Cette logique de rappels différenciés permet de réduire le nombre d'injections cumulées sur la vie du chien, sans compromettre la protection.
Le parcours vaccinal type
- L'éleveur fait souvent la première injection à 8 semaines avant cession
- Le nouveau propriétaire prend le relais à 12 et 16 semaines
- Les rappels adulte sont l'occasion de la visite annuelle vétérinaire
- Chez le chien senior, le vétérinaire ajuste : moins de vaccins parfois si santé fragile, ou test sérologique pour vérifier l'immunité résiduelle
Les vaccins optionnels selon le mode de vie
Plusieurs vaccins additionnels sont à discuter selon le contexte du chien :
- Toux de chenil (Bordetella + parainfluenza) : recommandé pour les chiens fréquentant pensions, cours collectifs, expositions, salons de toilettage. Rappel annuel.
- Piroplasmose (babésiose) : recommandé dans les zones à forte densité de tiques (sud de la France notamment). Rappels biannuels ou annuels.

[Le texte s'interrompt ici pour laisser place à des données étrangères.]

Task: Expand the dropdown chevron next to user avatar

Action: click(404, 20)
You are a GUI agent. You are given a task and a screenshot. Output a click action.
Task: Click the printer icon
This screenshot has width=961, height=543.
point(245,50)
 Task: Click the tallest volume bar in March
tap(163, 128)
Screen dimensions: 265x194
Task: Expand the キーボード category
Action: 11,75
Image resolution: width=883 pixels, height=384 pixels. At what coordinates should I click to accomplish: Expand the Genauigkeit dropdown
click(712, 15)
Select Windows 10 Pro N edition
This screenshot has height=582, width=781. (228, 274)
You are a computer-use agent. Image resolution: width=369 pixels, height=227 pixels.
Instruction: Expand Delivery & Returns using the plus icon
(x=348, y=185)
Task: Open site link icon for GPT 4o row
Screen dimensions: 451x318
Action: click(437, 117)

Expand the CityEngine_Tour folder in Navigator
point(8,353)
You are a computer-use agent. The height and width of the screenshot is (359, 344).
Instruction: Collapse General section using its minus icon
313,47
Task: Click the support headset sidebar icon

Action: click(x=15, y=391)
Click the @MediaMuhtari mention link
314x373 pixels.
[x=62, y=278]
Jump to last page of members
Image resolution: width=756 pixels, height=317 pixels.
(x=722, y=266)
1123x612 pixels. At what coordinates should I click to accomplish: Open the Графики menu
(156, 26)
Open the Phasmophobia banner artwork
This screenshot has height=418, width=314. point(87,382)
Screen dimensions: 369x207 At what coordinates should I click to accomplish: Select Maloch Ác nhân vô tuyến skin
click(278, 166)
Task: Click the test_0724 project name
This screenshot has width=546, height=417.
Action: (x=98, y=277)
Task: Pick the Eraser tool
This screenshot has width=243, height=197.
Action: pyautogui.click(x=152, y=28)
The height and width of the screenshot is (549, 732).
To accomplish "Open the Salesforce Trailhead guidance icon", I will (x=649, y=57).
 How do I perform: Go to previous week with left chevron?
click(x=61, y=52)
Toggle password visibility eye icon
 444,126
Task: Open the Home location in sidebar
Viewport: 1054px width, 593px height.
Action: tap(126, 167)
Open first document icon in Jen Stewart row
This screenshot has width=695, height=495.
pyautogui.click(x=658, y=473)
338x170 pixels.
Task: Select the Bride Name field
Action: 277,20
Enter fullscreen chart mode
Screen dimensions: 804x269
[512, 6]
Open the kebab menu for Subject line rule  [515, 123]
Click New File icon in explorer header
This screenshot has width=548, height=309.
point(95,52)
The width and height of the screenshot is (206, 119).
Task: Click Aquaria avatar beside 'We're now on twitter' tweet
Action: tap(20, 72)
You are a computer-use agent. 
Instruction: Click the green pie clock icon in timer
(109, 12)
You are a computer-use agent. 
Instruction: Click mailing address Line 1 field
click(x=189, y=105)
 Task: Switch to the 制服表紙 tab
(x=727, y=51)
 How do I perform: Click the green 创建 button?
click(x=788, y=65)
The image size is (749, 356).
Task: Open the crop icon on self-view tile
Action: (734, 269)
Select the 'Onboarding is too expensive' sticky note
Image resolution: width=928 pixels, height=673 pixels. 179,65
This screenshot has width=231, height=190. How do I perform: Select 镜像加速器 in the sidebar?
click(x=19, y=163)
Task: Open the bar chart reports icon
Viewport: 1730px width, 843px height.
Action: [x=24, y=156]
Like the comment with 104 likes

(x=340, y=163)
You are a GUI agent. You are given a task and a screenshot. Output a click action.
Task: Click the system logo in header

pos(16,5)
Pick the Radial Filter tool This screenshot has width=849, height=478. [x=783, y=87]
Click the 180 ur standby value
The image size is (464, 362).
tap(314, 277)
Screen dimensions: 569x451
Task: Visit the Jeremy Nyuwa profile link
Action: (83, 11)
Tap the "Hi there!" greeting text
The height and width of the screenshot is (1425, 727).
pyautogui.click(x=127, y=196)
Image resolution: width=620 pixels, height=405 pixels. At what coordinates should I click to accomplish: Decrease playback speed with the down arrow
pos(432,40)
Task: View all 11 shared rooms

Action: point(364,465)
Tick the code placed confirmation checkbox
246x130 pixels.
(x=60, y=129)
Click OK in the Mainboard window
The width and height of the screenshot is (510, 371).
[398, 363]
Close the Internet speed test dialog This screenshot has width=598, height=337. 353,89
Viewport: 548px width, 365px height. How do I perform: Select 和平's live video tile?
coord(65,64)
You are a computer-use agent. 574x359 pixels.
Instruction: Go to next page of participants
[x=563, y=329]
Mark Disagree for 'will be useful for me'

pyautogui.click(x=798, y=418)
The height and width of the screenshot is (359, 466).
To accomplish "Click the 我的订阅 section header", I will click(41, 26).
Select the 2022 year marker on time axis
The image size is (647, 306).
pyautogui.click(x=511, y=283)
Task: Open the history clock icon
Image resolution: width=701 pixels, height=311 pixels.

- Leishmaniose : recommandé dans le bassin méditerranéen (régions à phlébotomes). Primovaccination puis rappel annuel.
- Herpèsvirose canine : recommandé en élevage pour la femelle reproductrice (prévention des morts néonatales).
- Maladie de Lyme : à discuter dans certaines zones boisées à forte densité de tiques infectées.
Aucun de ces vaccins n'est obligatoire au sens légal. La décision se prend avec le vétérinaire selon le profil de risque réel du chien.
Erreurs et idées reçues
- Penser que la vaccination est inutile chez un chien d'intérieur : faux, certaines maladies (leptospirose par eaux stagnantes, parvovirose par chaussures) peuvent être ramenées au foyer.
- Espacer arbitrairement les rappels au-delà des recommandations : risque de baisse de protection.
- Confondre obligation légale et recommandation médicale : seule la rage est obligatoire, mais le CHP+lepto est fortement recommandé.
- Refuser le vaccin antirabique parce qu'on ne voyage pas : faux problème, la décision se prend selon les besoins légaux (catégorisation, fréquentation).
- Vacciner un chien malade ou très affaibli : reporter la séance, le vaccin se fait sur un animal en bonne santé.
- Vacciner systématiquement le senior comme un adulte : discuter avec le vétérinaire de l'opportunité de tests sérologiques (titrage des anticorps) plutôt que de vacciner systématiquement.
Les bons réflexes vaccinaux
- Conserver le carnet de santé à jour (souvent consulté lors de pension, voyage, événement).
- Programmer la primovaccination dans les premières semaines suivant l'arrivée du chiot, sans tarder.
- Anticiper les rappels (alerte sur l'agenda, rappels automatiques de la clinique).
- Discuter avec le vétérinaire des vaccins optionnels selon le mode de vie réel.
- Pour les voyages UE : vérifier la validité antirabique au moins 3 mois avant départ.
- Chez le senior : discuter de l'opportunité de titrages plutôt que de rappels systématiques (chien fragile, comorbidités).
- En cas de réaction post-vaccinale (fatigue marquée, léthargie, gonflement local) : signaler au vétérinaire, peut influencer les futurs choix de vaccin.
Coûts indicatifs en France 2026
Les tarifs varient selon les vétérinaires et les régions :
- Consultation + primovaccination chiot (une visite) : 60 à 100 €.
- Rappel annuel CHP + leptospirose : 60 à 100 €.
- Vaccination antirabique : 40 à 70 € (souvent intégrée au rappel annuel).
- Vaccin toux de chenil : 30 à 60 €.
- Vaccin piroplasmose : 60 à 90 € par dose (primovaccination puis rappels).
- Vaccin leishmaniose : 100 à 150 € par dose (souvent en deux injections puis rappel annuel).
À ces tarifs s'ajoutent les visites de suivi et les éventuels examens complémentaires. Une bonne assurance santé animale peut couvrir partiellement ces frais préventifs (selon les formules).